Il maialetto sardo, uno dei piatti tradizionali più apprezzato dalla popolazione locale e dai turisti, è sotto attacco. Ma non per qualche nuova follia di euroburocati.
È una legge regionale che mette a rischio la sopravvivenza degli allevamenti famigliari.
“Correggiamo la ‘legge porcata’, alla ripresa dei lavori venga votata la nostra proposta di legge che modifica gli errori della precedente e tuteli gli allevamenti famigliari e la produzione del maialetto sardo”, chiedono i consiglieri regionali Gianni Lampis e Paolo Truzzu che hanno presentato una proposta di legge per modificare il “famigerato” articolo 4, comma 2, della legge regionale n. 28 sulla suinicoltura.

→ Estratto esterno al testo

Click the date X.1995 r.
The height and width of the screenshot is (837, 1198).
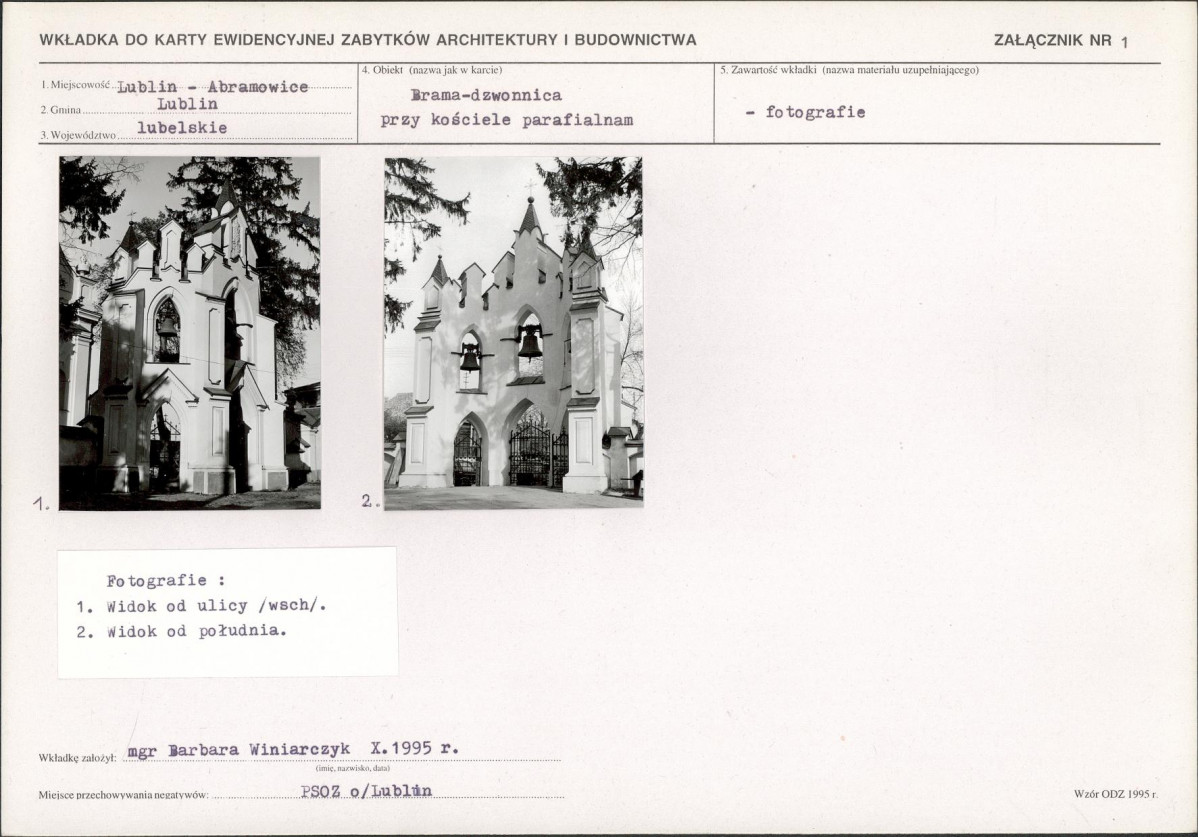[414, 750]
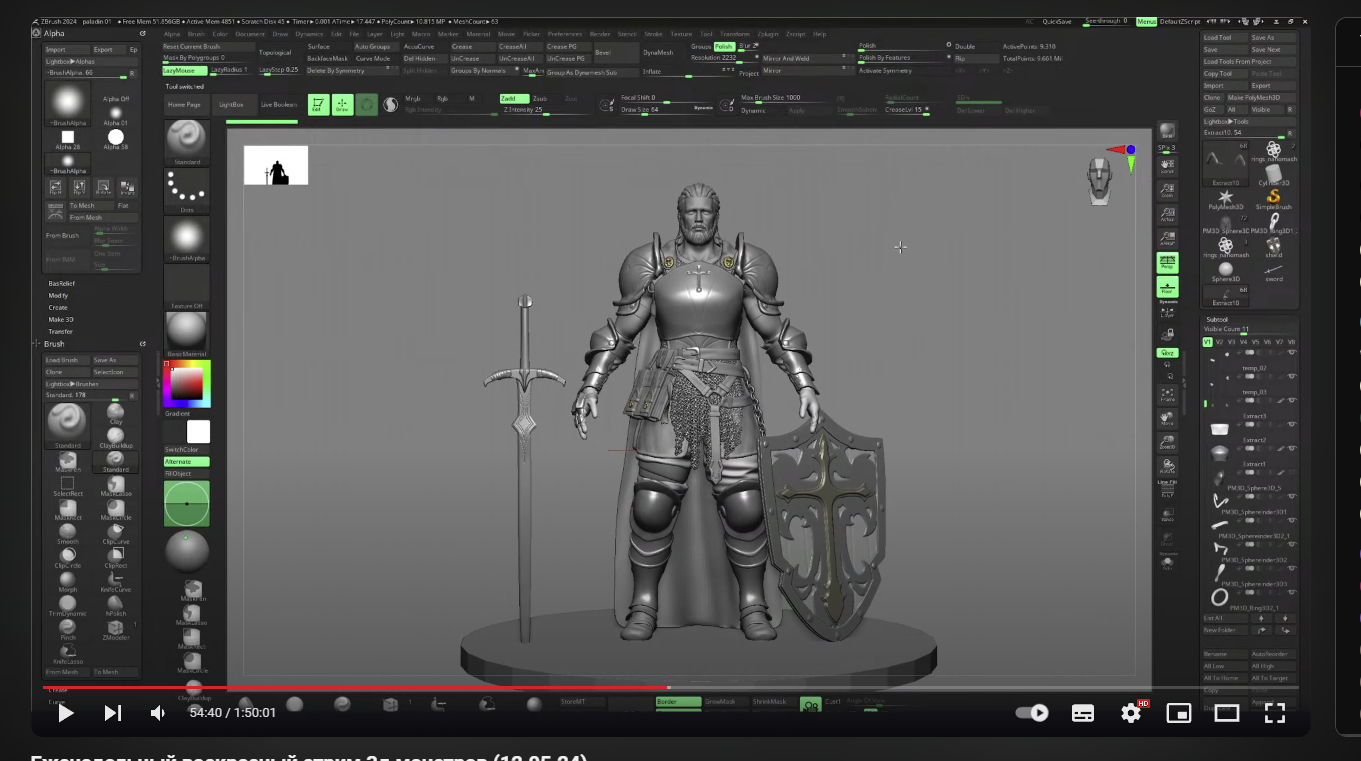Click the Draw mode icon
The width and height of the screenshot is (1361, 761).
pyautogui.click(x=342, y=104)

“Nella tradizione sarda il maiale non è legato esclusivamente all’aspetto prettamente alimentare e di sostentamento, ma anche (e soprattutto) all’aspetto culturale, tanto da coniugare la tradizione ultra millenaria del porceddu come sinonimo di sardità”, ricorda Truzzu.
“La legge 28/2018, con l’art. 4, comma 2, cancella millenni di tradizione alimentare e socio-culturale, a totale detrimento dei piccoli allevamenti famigliari che soprattutto nelle zone interne dell’Isola costituiscono non solo un’integrazione al reddito, ma anche un elemento antropologico ed esistenziale”, aggiunge.

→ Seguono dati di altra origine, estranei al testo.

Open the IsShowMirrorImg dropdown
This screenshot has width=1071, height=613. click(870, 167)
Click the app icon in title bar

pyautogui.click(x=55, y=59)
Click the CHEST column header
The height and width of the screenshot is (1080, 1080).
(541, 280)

“Il 90% degli allevamenti in Sardegna non supera le 4 unità, per cui i loro conduttori, se vorranno continuare ad allevare maiali in proprio, lo potranno fare a scopi esclusivamente famigliari, dal momento che viene vietata qualsiasi tipo di commercializzazione”, è l’allarme di Lampis.
La proposta di modifica prevede che l’allevamento famigliare non possa superare le 4 unità, di cui massimo tre scrofe e un verro, fertili e in grado di riprodursi, con la possibilità di generare una produzione massima annuale di 40 suinetti.

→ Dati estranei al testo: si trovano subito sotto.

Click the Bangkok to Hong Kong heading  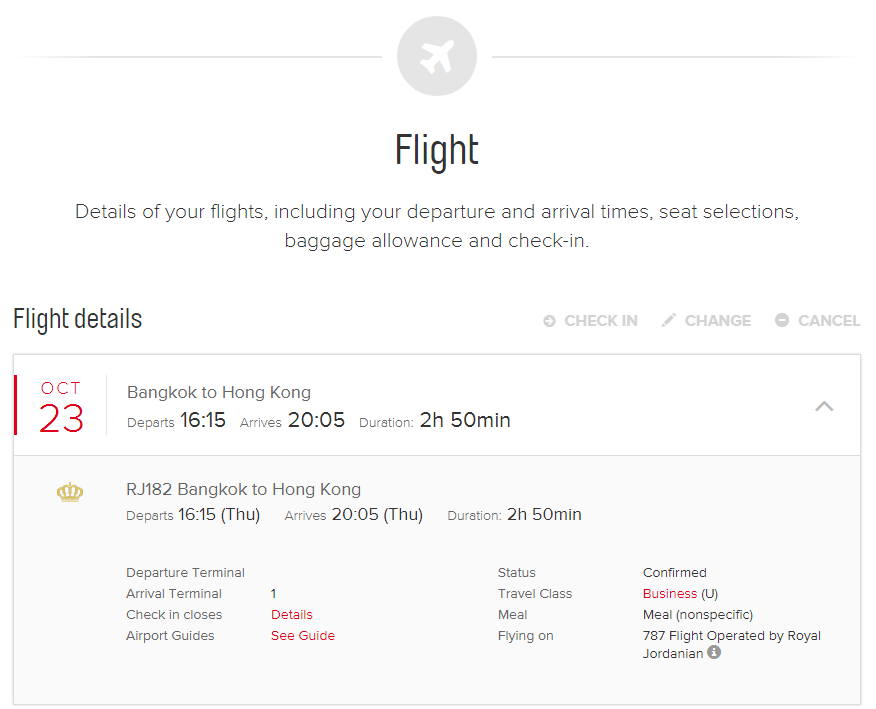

“La modifica che proponiamo mira a garantire l’esistenza degli allevamenti famigliari nonché la tradizione millenaria de su porceddu, attraverso una sostanziale equiparazione degli stessi a quelli professionali, soprattutto dal punto di vista delle prescrizioni di legge in materia di benessere animale e di quelle igienico sanitarie finalizzate all’eradicazione della Psa, in modo tale da consentire la presenza negli stessi di scrofe e/o verri in grado di riprodursi, di garantire una produzione massima annua di suinetti e la commercializzazione degli stessi”, spiegano Truzzu e Lampis.
“Siamo certi che una simile proposta, di assoluto buon senso, in quanto tesa a stroncare eventuali fenomeni di abusivismo, garantendo comunque non solo un’importante voce di integrazione del reddito per alcuni nuclei famigliari, ma anche una tradizione millenaria e un fattore socioculturale geneticamente intrinseco alla nostra identità, nonché la qualità stessa dell’intera filiera, possa incontrare il favore di tutti i colleghi”.